9) Flightless birds. The wings of several bird families have evolved – or devolved, according to your view – to variously shaped appendages no longer able to fly. Emus, ostriches and penguins, for example, all have wings but do not fly. The African ostrich, the world’s largest bird, can stand well over six feet tall at maturity and give a racehorse a good run at speeds up to 40 miles an hour. Australian emus are nearly as fast. Others have adapted to the water and use their wings to swim instead of fly. Penguins attain speeds of only nine miles per hour, but they do so while swimming. Well adapted to life in water, penguins have short legs with webbed feet, plump seal-like streamlined bodies, and flattened wings they use effectively as flippers. Awkward as upright waddlers on land, penguins are graceful swimmers able to dive deeply when hunting for fish and krill. The world’s smallest flightless bird – the Island Rail Bird – lives on an inaccessible island in the South Atlantic, weighs slightly over an ounce and is the size of a small tomato.
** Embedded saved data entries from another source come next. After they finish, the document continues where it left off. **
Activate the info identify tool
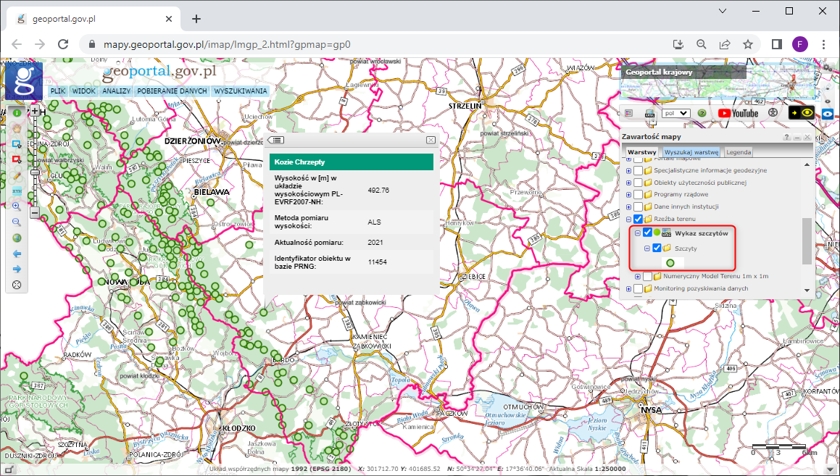 (x=17, y=112)
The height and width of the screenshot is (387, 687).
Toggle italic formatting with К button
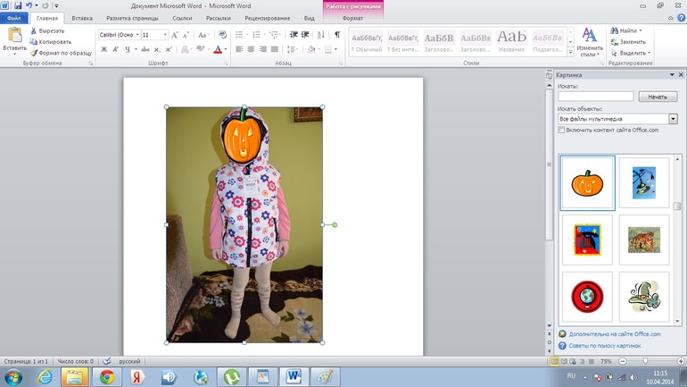pyautogui.click(x=115, y=50)
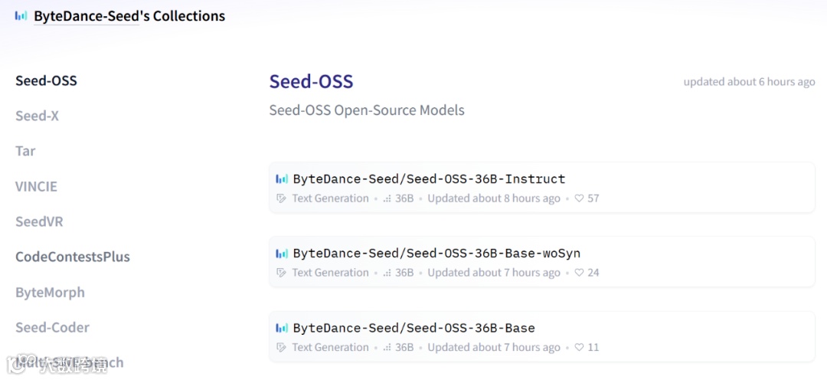The height and width of the screenshot is (380, 827).
Task: Click Text Generation tag icon on Seed-OSS-36B-Base card
Action: coord(281,347)
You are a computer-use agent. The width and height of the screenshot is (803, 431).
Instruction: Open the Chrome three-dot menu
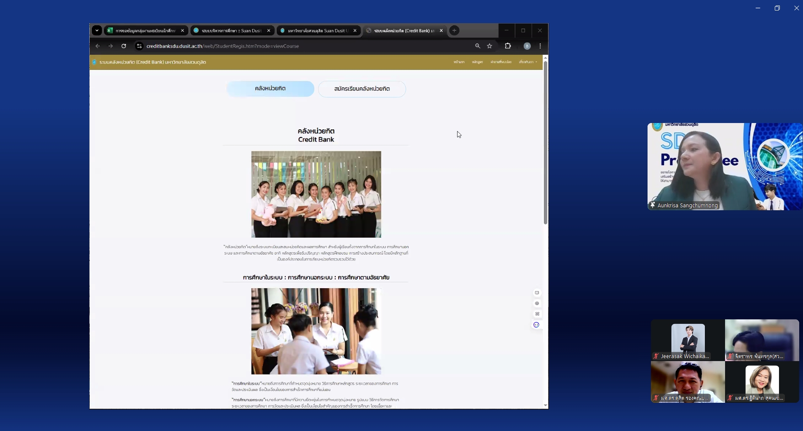pos(540,46)
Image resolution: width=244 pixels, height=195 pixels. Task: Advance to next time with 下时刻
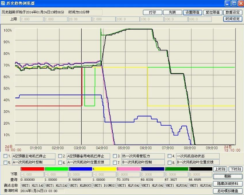click(x=235, y=169)
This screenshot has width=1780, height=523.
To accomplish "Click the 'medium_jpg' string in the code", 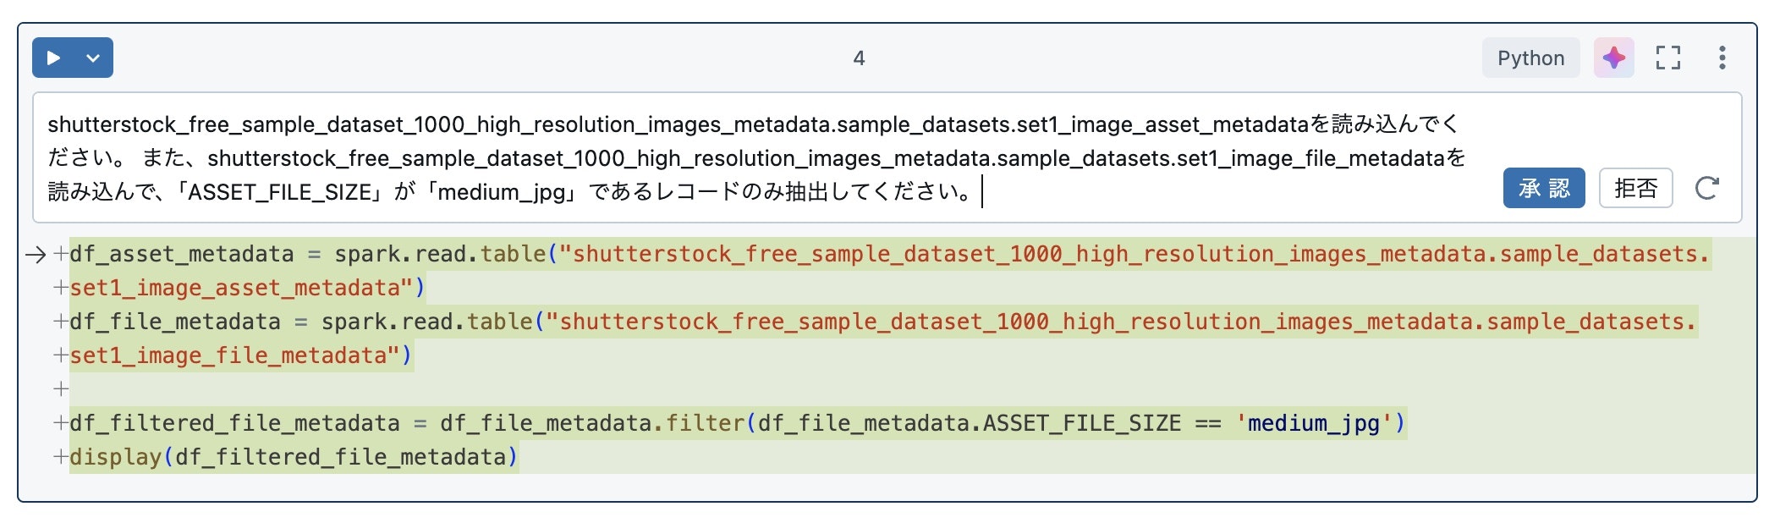I will point(1313,423).
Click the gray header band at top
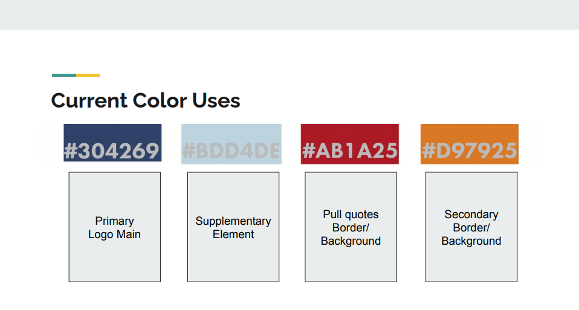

The Bottom Line:  all these thousands of bird species can be genetically traced back, and back – back through the twigs and branches and limbs of countless thousands of generations over the millennia of long evolution, a many-braided stream – to a single bird-like creature, the ancestor common to them all.


So there it is. With the fishes, amphibians, reptiles and birds all duly recognized, that’s all the vertebrates except…drum roll…us mammals. We built up properly, pausing to look over the boring prokaryotes, the boring archaea, even the boring other eukaryotes in our own line of evolutionary ascent. Dues paid to all those others on the vast phylogenetic tree of life, we can now move on out to our solitary little twig and, with intense interest, examine that two percent or so of the tree which contains – ahem – the most complex creatures ever to evolve on the planet we higher animals call earth. Our kind. Mammalia.